%%

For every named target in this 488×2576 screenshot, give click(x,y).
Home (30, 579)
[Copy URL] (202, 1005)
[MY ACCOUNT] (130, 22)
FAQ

%%

_WHAT YOU ARE ASKED TO DO_
The full listing is to be written out again, exactly as shown.

_WORKED SOLUTION_
For every named target in this 488×2576 screenshot, give click(x,y).
Home (30, 579)
[Copy URL] (202, 1005)
[MY ACCOUNT] (130, 22)
FAQ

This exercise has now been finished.